4e anniversaire de la Politique nationale de l’eau
Quatre ans d’inaction de la part du gouvernement Charest
Québec, le vendredi 24 novembre 2006 – Le député de Verchères et porte-parole de l’opposition officielle en matière d’environnement, de faune et de parcs, Stéphane Bergeron, déplore le manque de leadership du gouvernement Charest dans l’application de la Politique nationale de l’eau.
« Nous sommes confrontés, encore en 2006, à de graves problèmes liés à l’eau potable dans plusieurs régions du Québec. C’est inacceptable. Il est grand temps que le gouvernement Charest presse la mise en œuvre intégrale de la Politique, tel qu’il s’était d’ailleurs engagé à le faire », a indiqué le député.
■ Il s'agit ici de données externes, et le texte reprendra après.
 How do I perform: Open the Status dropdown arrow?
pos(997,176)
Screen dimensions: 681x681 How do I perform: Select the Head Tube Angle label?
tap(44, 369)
Il a rappelé que le gouvernement du Parti Québécois avait doté le Québec, en 2002, d’une politique nationale de l’eau justement dans le but d’assurer la protection de cette ressource précieuse et indispensable, de gérer l'eau dans une perspective de développement durable, et de s’assurer, ce faisant, de mieux protéger la santé publique et celle des écosystèmes. Le 26 novembre prochain marquera le quatrième anniversaire du lancement de cette Politique. « Le dépôt de cette Politique, en novembre 2002, par le gouvernement du Parti Québécois, était l’aboutissement de cinq années d’intense réflexion sur cette ressource. Elle donnait d’ailleurs suite aux recommandations de la commission Beauchamps sur l’eau, qui demandait au gouvernement de passer à une gestion intégrée de l’eau et mieux harmonisée au palier gouvernemental », a indiqué Stéphane Bergeron.
« Depuis l’arrivée des libéraux au pouvoir, la Politique nationale de l’eau est restée lettre morte. D’abord, aucun plan de réalisation des 57 recommandations de la Politique n’a encore été proposé et aucun échéancier n’a été fixé. Aucun engagement financier nouveau n’a été annoncé pour sa mise en œuvre et on attend toujours la mise en application des redevances sur l’eau. Cela devait pourtant être effectif en 2003. Tous les outils politiques et législatifs sont à la disposition du gouvernement pour mettre en œuvre la Politique nationale de l’eau; il lui manque seulement la volonté politique pour le faire. Pas étonnant, dans les circonstances, que le gouvernement Charest ait préféré souligner ce 4e anniversaire de façon plutôt discrète hier, refusant même que l’événement puisse faire l’objet d’un échange à l’Assemblée nationale », a conclu le député de Verchères.
L’eau, ressource essentielle et unique, constitue un patrimoine collectif pour l’ensemble des Québécoises et des Québécois. Voilà pourquoi nous devons la protéger afin que nous puissions en faire bénéficier les générations futures, et ce, dans une perspective de gestion efficace et concertée avec les milieux concernés.